Who’s Responsible for Today’s Deficits?
President Obama has increased spending to unprecedented levels. This has rightfully caused a great deal of consternation among broad swaths of American society. Hopefully it will result in the deaths of legislation that would restrict our health care and energy choices while killing economic growth.
But which president bears the greatest responsibility for our current predicament? As much as Obama has done to grow the federal government, George W. Bush still retains the dubious distinction as the architect of our current economic mess. As Ivan Eland of the Independent Institute points out:
The U.S. government is deeper in debt than it has been since just after World War II. When Bill Clinton, who actually reduced the federal deficit as a portion of GDP, left office, the Congressional Budget Office projected an $800 billion dollar yearly budget surplus for the years 2009 to 2012. Now CBO projects an annual budget deficit of a whopping $1.2 trillion.

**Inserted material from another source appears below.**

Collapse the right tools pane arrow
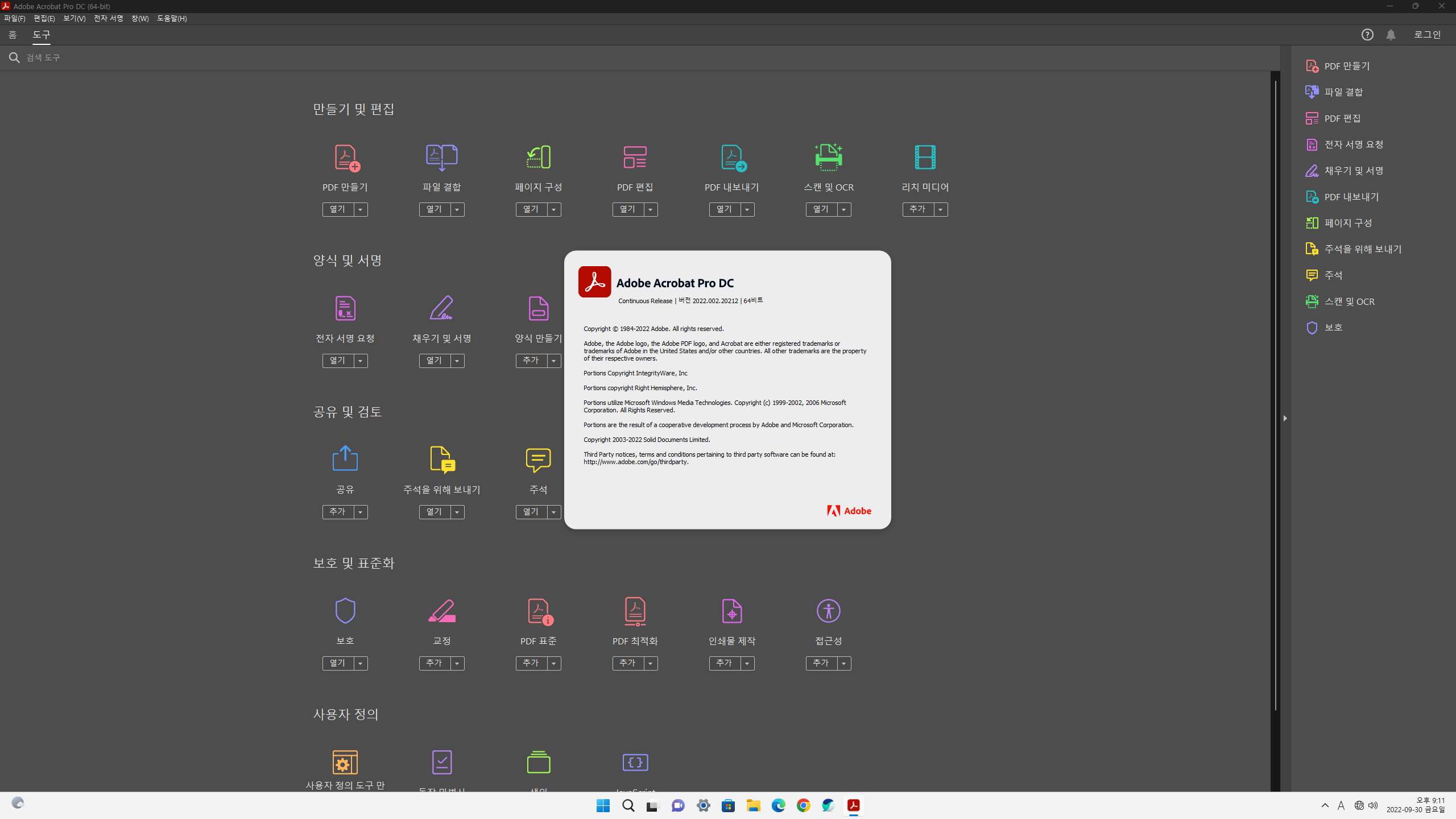 1285,418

Although Republicans are blaming Barack Obama for this gargantuan budget gap, George W. Bush is responsible for 53 percent of the total, according to the New York Times. Another 37 percent is due to the recession of the early part of the decade and the global meltdown that began in late 2007. Obama is responsible for only 10 percent of the total. Yet the reason that Obama’s portion is so small is because George W. Bush, a big-government Republican, was in office for eight years, and Obama has been in office less than six months. Obama has been spending at a phenomenal rate—on a pork-filled stimulus bill and an expansive domestic agenda.

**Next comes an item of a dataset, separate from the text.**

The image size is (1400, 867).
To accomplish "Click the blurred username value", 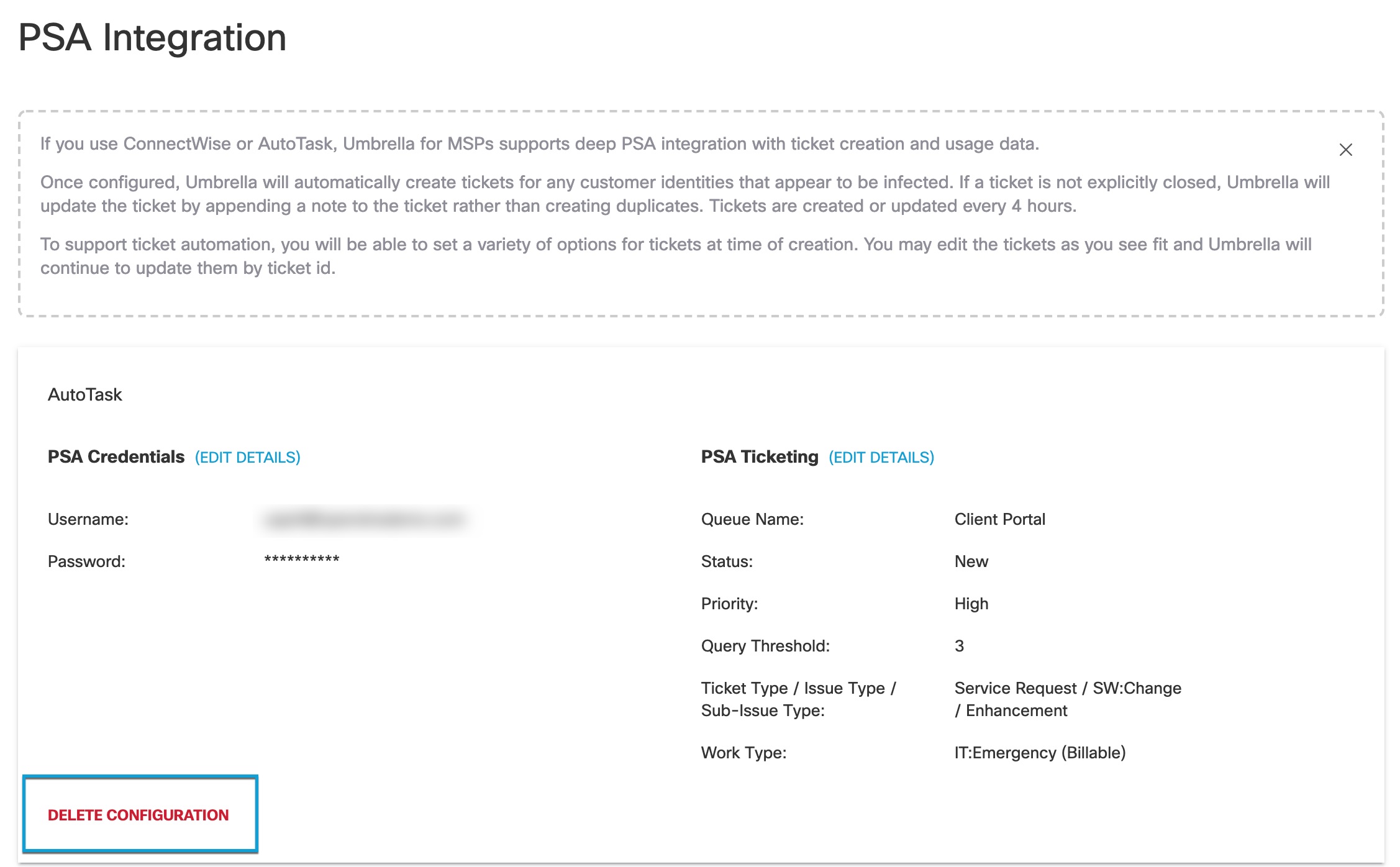I will pos(365,519).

Thus, Obama is guilty of making Bush’s legacy of massive red ink even worse. Obama’s budget would double the projected deficit over the next 10 years. By 2019, federal spending is projected to be an eye-popping quarter of the nation’s GDP. By contrast, for four decades federal taxation has averaged about 18 percent of GDP. These massive deficits, accumulating as a monstrous national debt, could cause hyperinflation and the prolonged economic stagnation (stagflation) that would make the 1970s look like an economic picnic.
The good news is that Obama still has time to pull the country out of this economic nose-dive. If he fails to restrain the federal leviathan, he’ll undoubtedly surpass Bush in the big-spending, big-debtor category.